_Task objective_:
The answer should consist of the records below, repeated exactly, and no pictures.

(Beginning of Data for review)

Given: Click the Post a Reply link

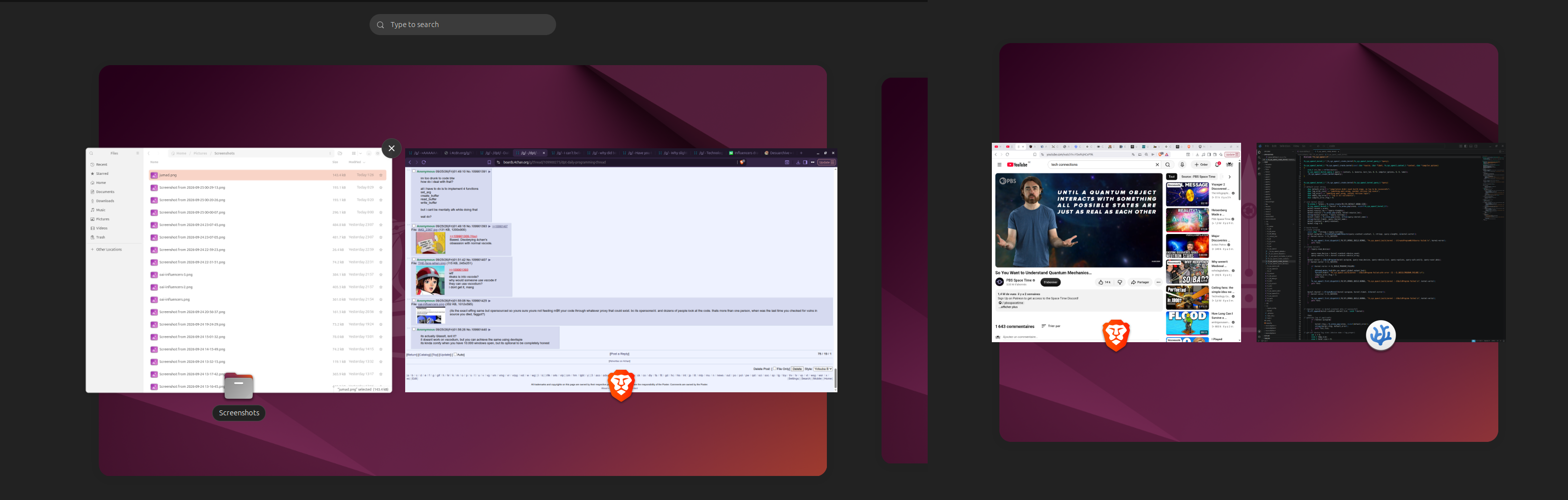Looking at the screenshot, I should pos(619,354).
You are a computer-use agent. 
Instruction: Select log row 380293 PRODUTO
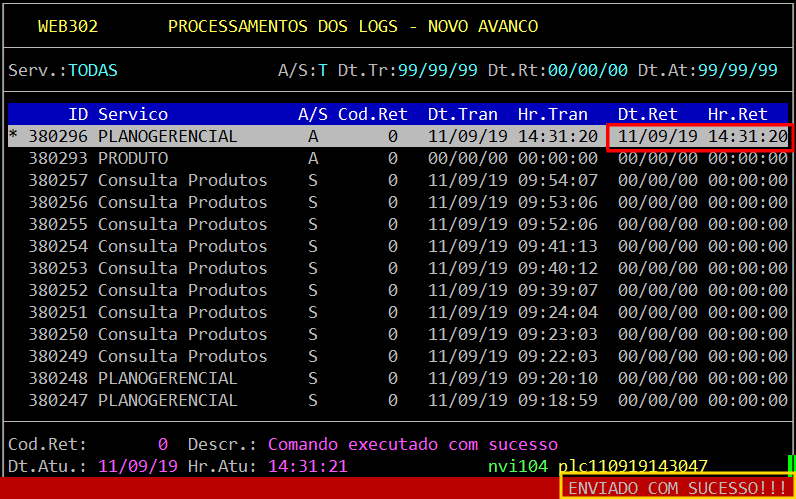(x=132, y=158)
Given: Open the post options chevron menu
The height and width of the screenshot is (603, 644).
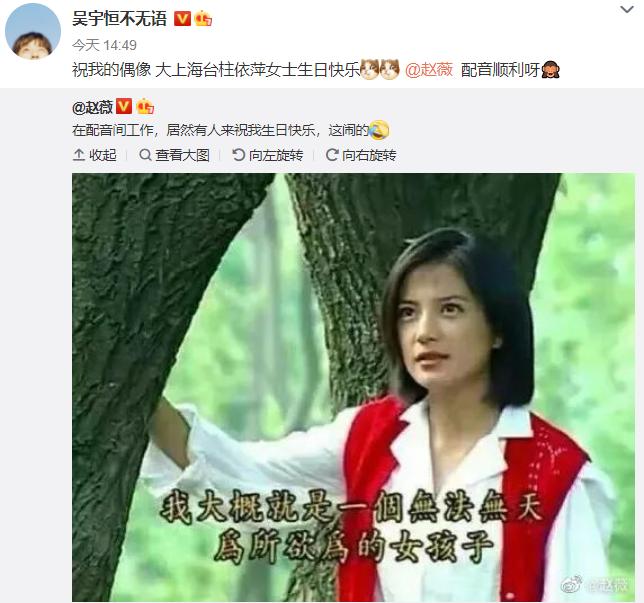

(End of Data for review)

_Written response_:
Given: Click the Post a Reply link

Looking at the screenshot, I should pos(619,354).
You are a computer-use agent. 
Instruction: Select log row 380293 PRODUTO
(x=132, y=158)
Given: Open the post options chevron menu
The height and width of the screenshot is (603, 644).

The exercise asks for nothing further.